August 2012 Vol 5, No 5, Special Issue ASCO 2012 Payers' Perspective - Lung Cancer, Oncology

Chicago, IL—Searching for ways to improve outcomes and increase access to molecular testing for patients with non–small-cell lung cancer (NSCLC), investigators have shown that it is possible to perform high-grade molecular testing regularly for NSCLC in area community hospitals that are not tied to academic medical centers.

Some of the most effective drugs for the treatment of NSCLC work optimally only in patients with tumors that contain certain molecular biomarkers. Targeted therapies to treat NSCLC include erlotinib, which targets EGFR1 (epidermal growth factor receptor 1), and crizotinib, which targets cancers with a translocation in the anaplastic lymphoma kinase (ALK) gene.

“Because of advances in molecular testing technologies for these biomarkers and the ease of doing this test­ing today in many laboratories, our research shows that state-of-the-art personalized medicine is possible in community hospitals, and not just in advanced academic medical centers,” said lead investigator Thomas Zander, MD, of University Hospital in Cologne, Germany, and the Network Genomic Medicine Lung Cancer, a regional screening network in the Cologne-Bonn region of Germany.

The Network Genomic Medicine Lung Cancer was built for this study, which involved a number of community hospitals in the Cologne-Bonn region of Germany that were not affiliated with academic centers in 2010.

For the study, 77% of 1782 lung tumor samples collected from biopsies in community hospitals were shipped to a laboratory to be tested for the molecular features mentioned above.

The molecular testing revealed KRAS mutations in 32% of the samples, EGFR mutations in 13%, and ALK modifications in 3%; BRAF, ERBB2, and PIK3CA mutations were each detected in 2% of samples. Among patients with squamous-cell cancer, FGFR1 amplification was detected in 15%.
Approximately 35% of cancers in patients with NSCLC have known targetable lesions. Of the NSCLC samples that had genetic mutations, 40% could be managed with currently available targeted treatments. Crizotinib was given to eligible patients with ALK mutations. Erlotinib and similar drugs were administered to approximately three fourths of patients who had EGFR modifications.
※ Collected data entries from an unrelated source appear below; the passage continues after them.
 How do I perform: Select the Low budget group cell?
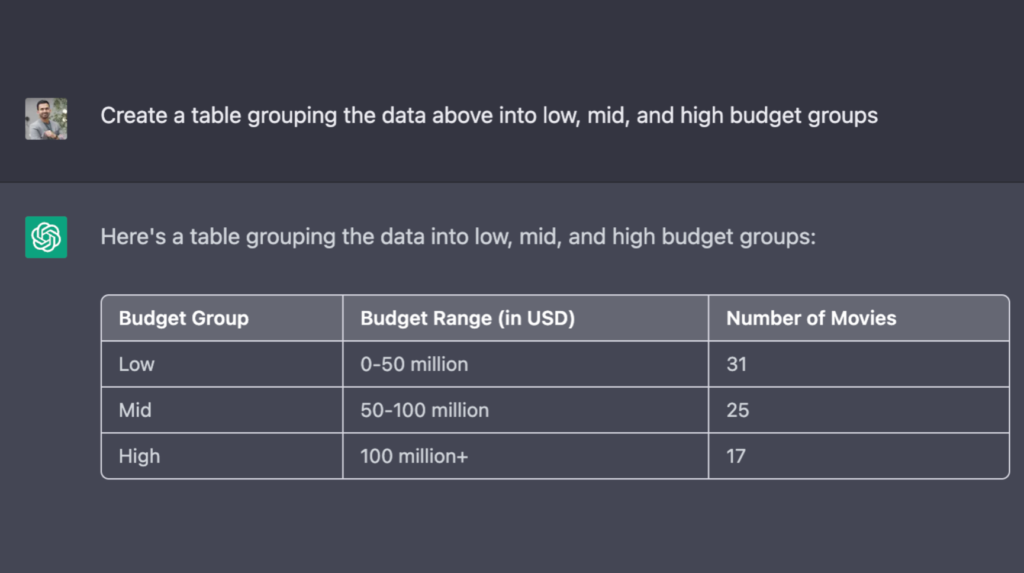point(222,364)
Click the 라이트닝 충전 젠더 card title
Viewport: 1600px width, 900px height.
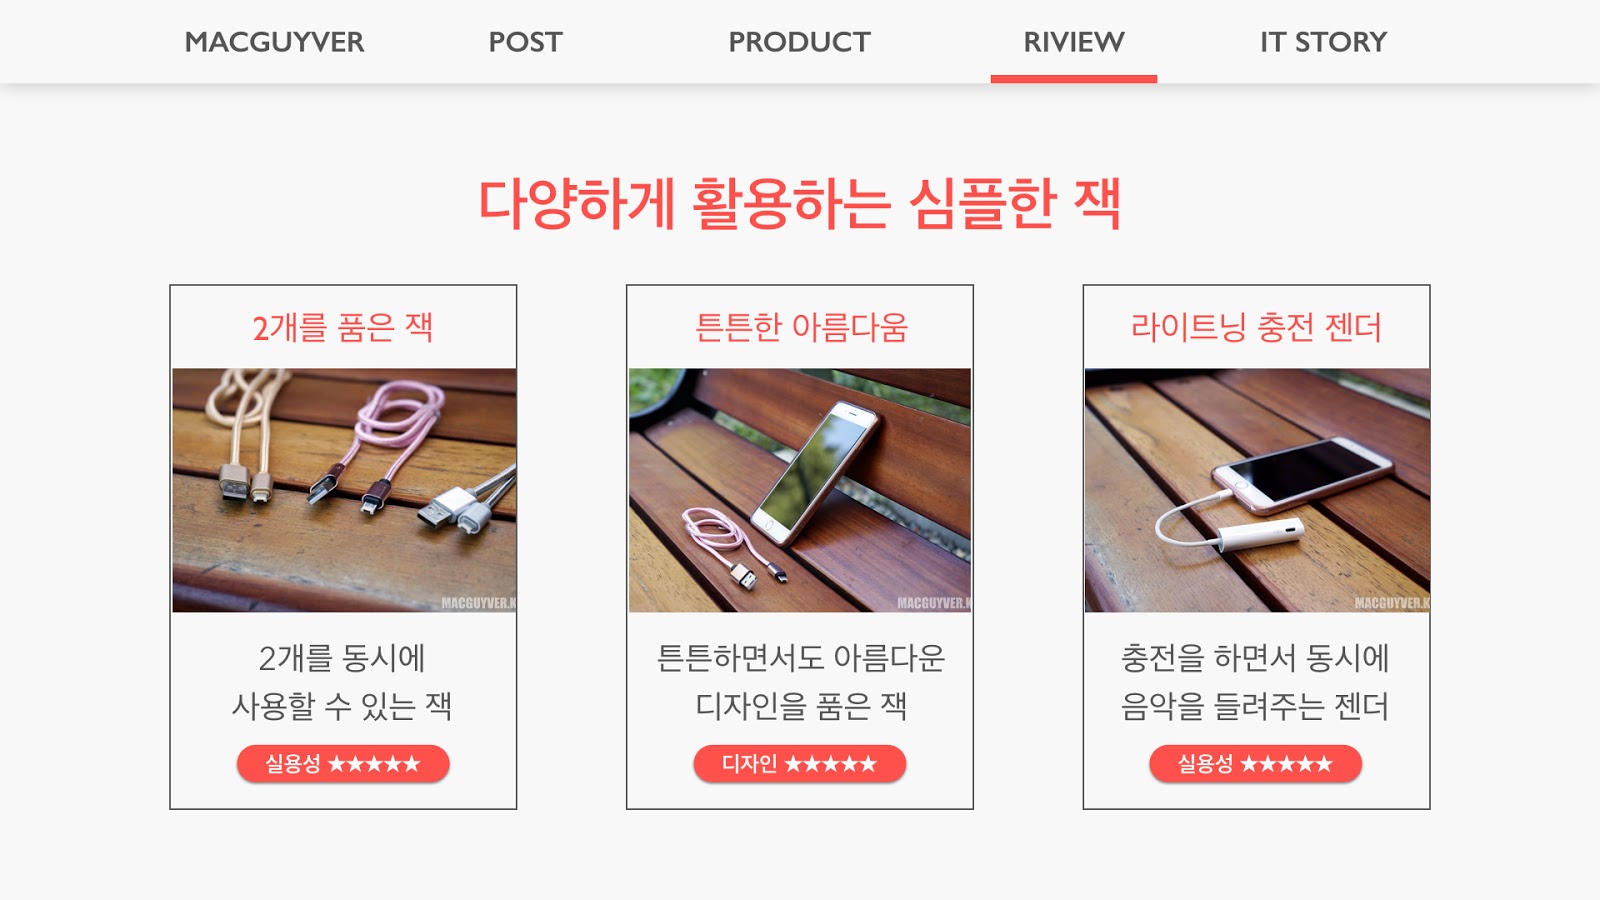pos(1256,327)
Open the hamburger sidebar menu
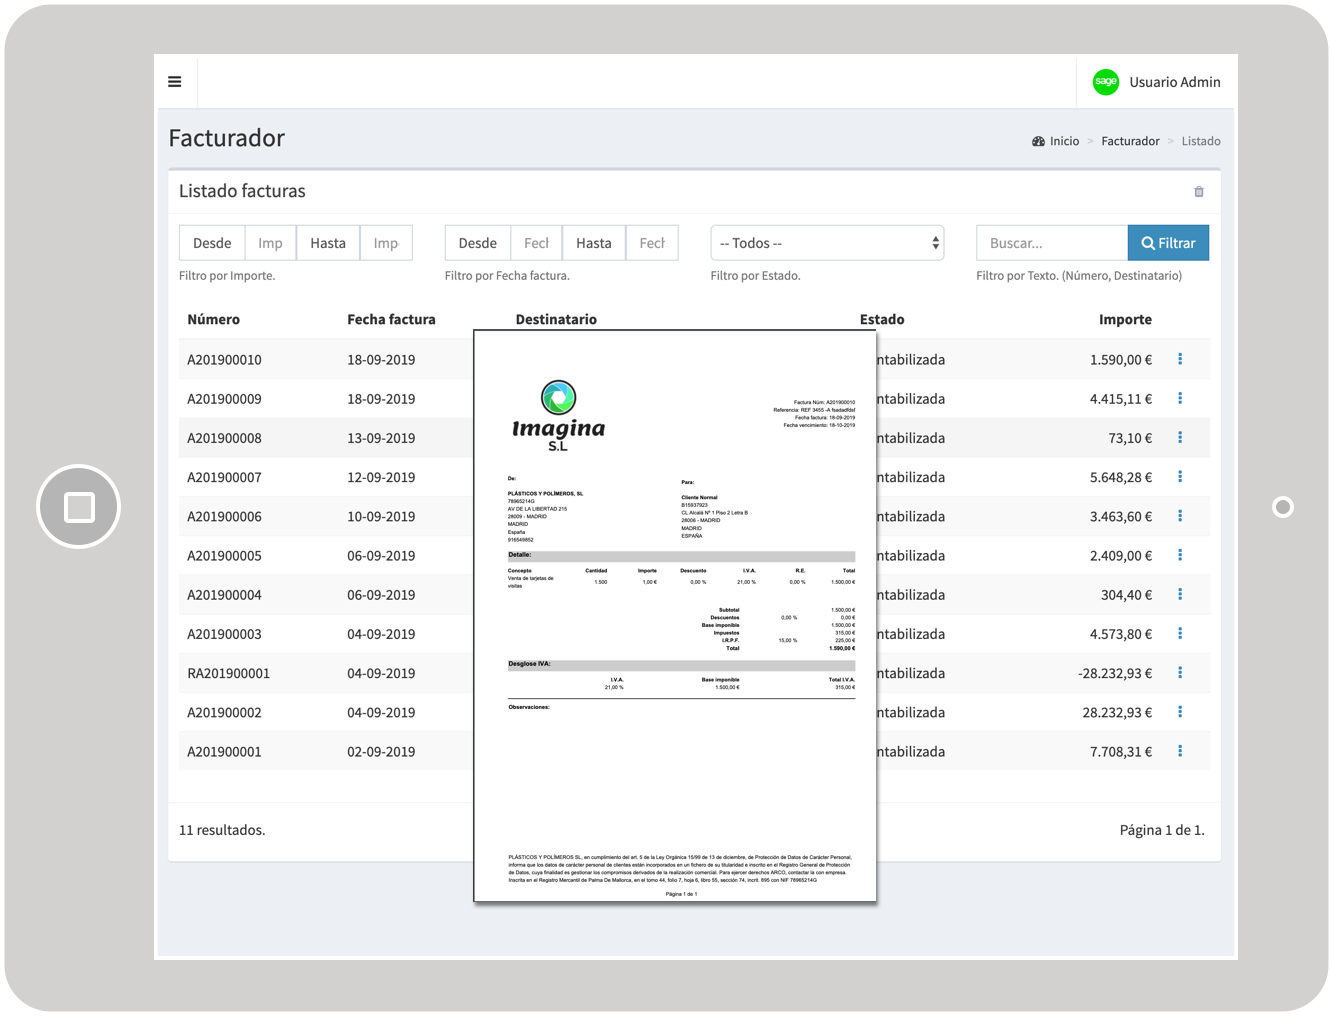1333x1016 pixels. [175, 82]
KRAS, BRAF, PIK3CA, ERBB2, and FGFR1 are all genetic markers that are expected to influence NSCLC outcomes. Work is under way on investigational drugs to target these genetic markers as well.
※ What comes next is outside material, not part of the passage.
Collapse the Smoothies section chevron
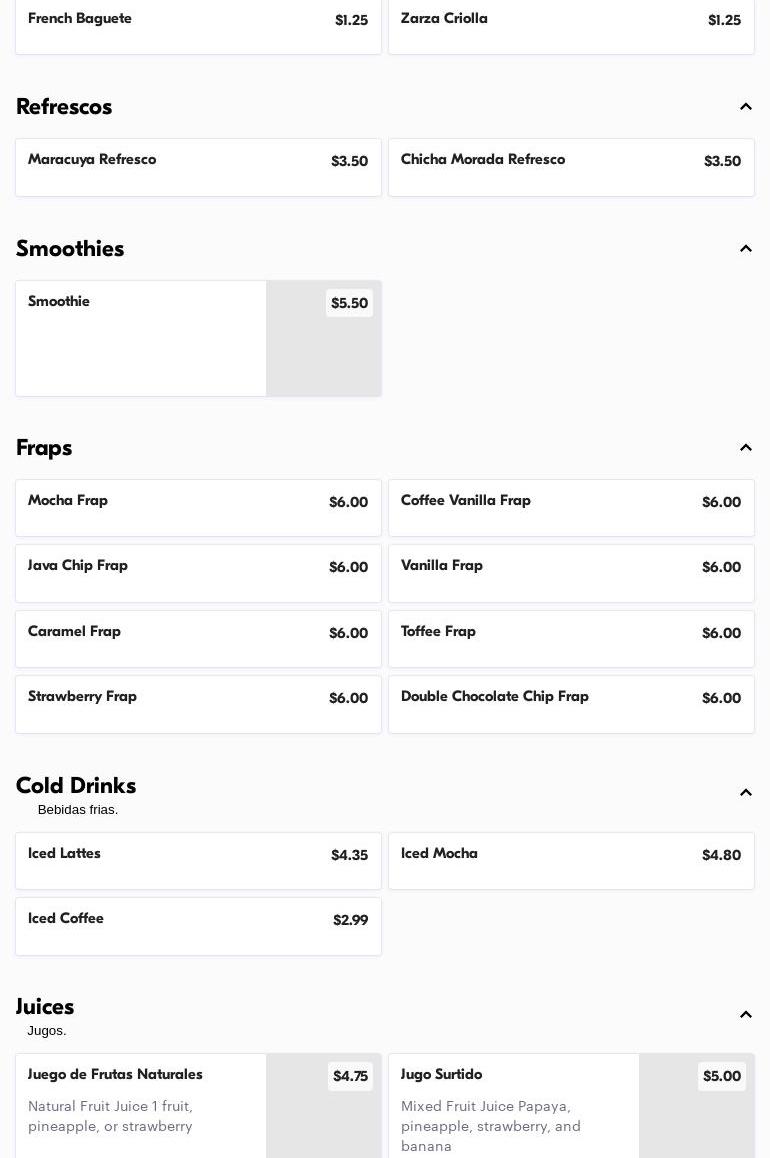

Previously, genetic testing for any of these markers was usually offered only in academic medical centers, and access by patients in community hospitals was low. Of note, the cost of offering such testing in community hospital settings is not overly prohibitive, according to Dr Zander. This cost is equal to approximately 1 to 2 weeks of therapy in the United States.

“High-quality molecular diagnostics and a personalized treatment ap­proach lead to significant benefit for patients,” he said.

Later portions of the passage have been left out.